Singles from Memo Rex Commander y el Corazón Atómico de la Vía Láctea
- ""Vía Láctea"" Released: 2006; ""No Me Destruyas"" Released: November 2006; ""Paula"" Released: July 2007;

= Memo Rex Commander y el Corazón Atómico de la Vía Láctea =

Memo Rex Commander y el Corazón Atómico de la Vía Láctea (Memo Rex Commander and the Atomic Heart of the Milky Way) is the third studio album by Mexican rock band Zoé. The record shows a noticeable synthpop influence.

It debuted at #1 in Mexican store sales, which was a first-time achievement for the band. The album was a success and received Gold certification for more than 60,000 units sold within four weeks of its release, and received favorable reviews by professional press.

The first single off the album was "Vía Láctea", which charted well on Latin music video channels. The second single "No Me Destruyas" was released in November 2006, while "Paula" was released in July 2007. This album was eventually certified platinum for over 80,000 copies sold in Mexico alone.
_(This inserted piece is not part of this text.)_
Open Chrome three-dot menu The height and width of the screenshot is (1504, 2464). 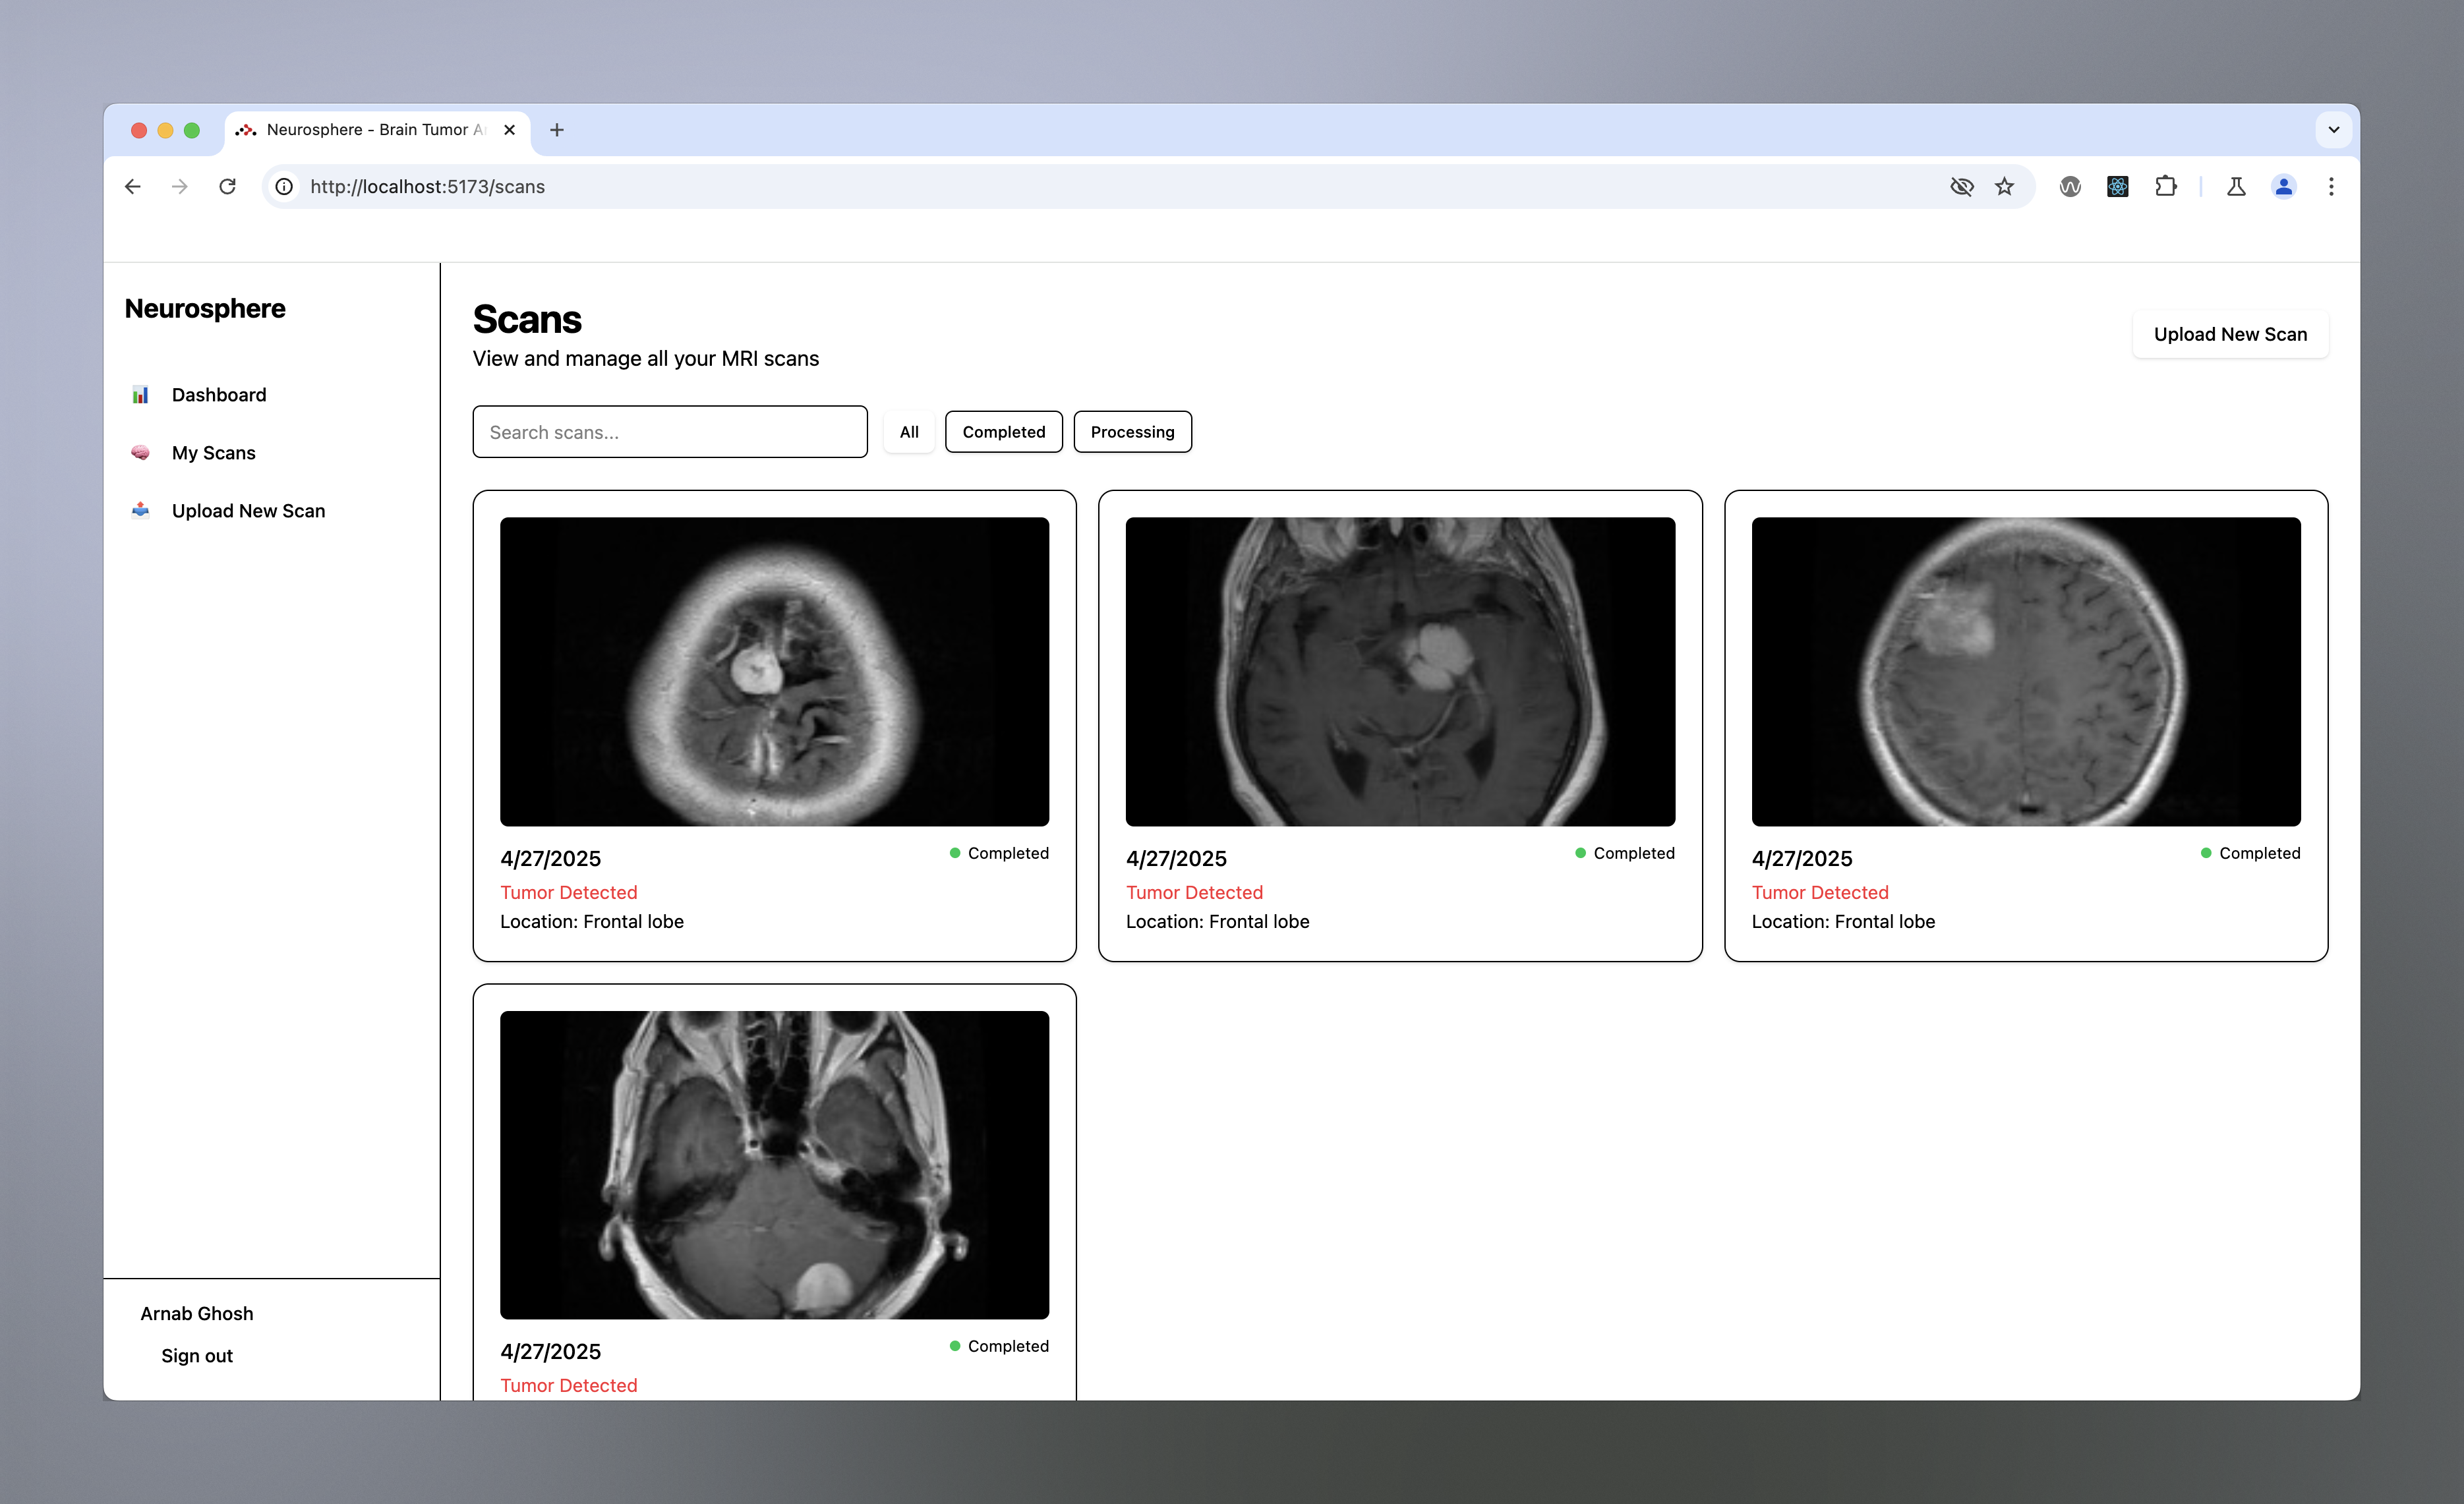pyautogui.click(x=2330, y=187)
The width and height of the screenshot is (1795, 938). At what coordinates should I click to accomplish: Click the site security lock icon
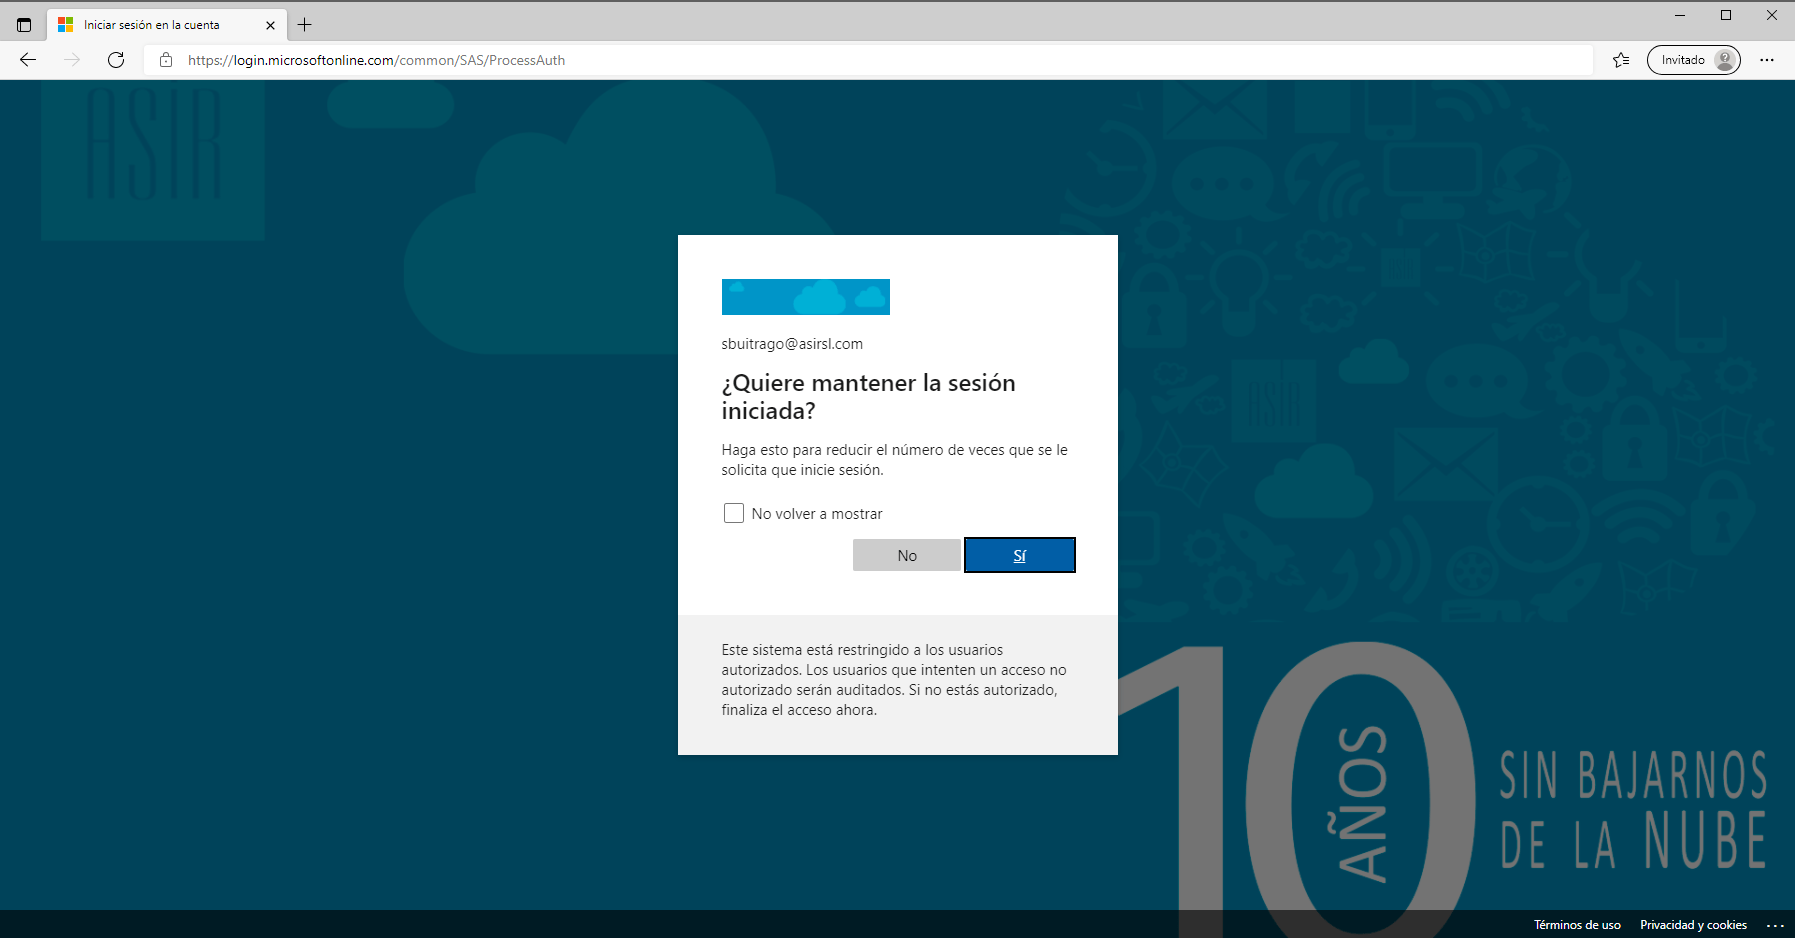(165, 60)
"Vía Láctea" and "No Me Destruyas" continue to be extremely popular with the band's fans, and are still among the most frequently played songs at Zoé shows, including the 2018 US tour.

==Track listing==

The special edition includes an extra track, "Everything Goes", and a second DVD containing the video for "No me Destruyas" and three live videos (Corazón Atómico, Vinyl and Human Space Volt) and also includes a video recording of "Paula".

| No. | Title | Length |
|---|---|---|
| 1. | "Memo Rex" | 3:45 |
| 2. | "Vía Láctea" ("Milky Way") | 3:45 |
| 3. | "Vinyl" | 4:38 |
| 4. | "No Me Destruyas" ("Don't Destroy Me") | 3:45 |
| 5. | "Corazón Atómico" ("Atomic Heart") | 3:52 |
| 6. | "Mrs. Nitro" | 2:54 |
| 7. | "Nunca" ("Never") | 5:22 |
| 8. | "The Room" | 5:20 |
| 9. | "Paula" | 4:13 |
| 10. | "Human Space Volt" | 3:48 |
| 11. | "Triste Sister" ("Sad Sister") | 3:43 |
| 12. | "Side Effects" | 4:33 |
| 13. | "Paz" ("Peace") | 4:53 |

==Sales and certifications==

| Region | Certification | Certified units/sales |
| Mexico (AMPROFON) | Platinum | 100,000^{^} |
^{^} Shipments figures based on certification alone.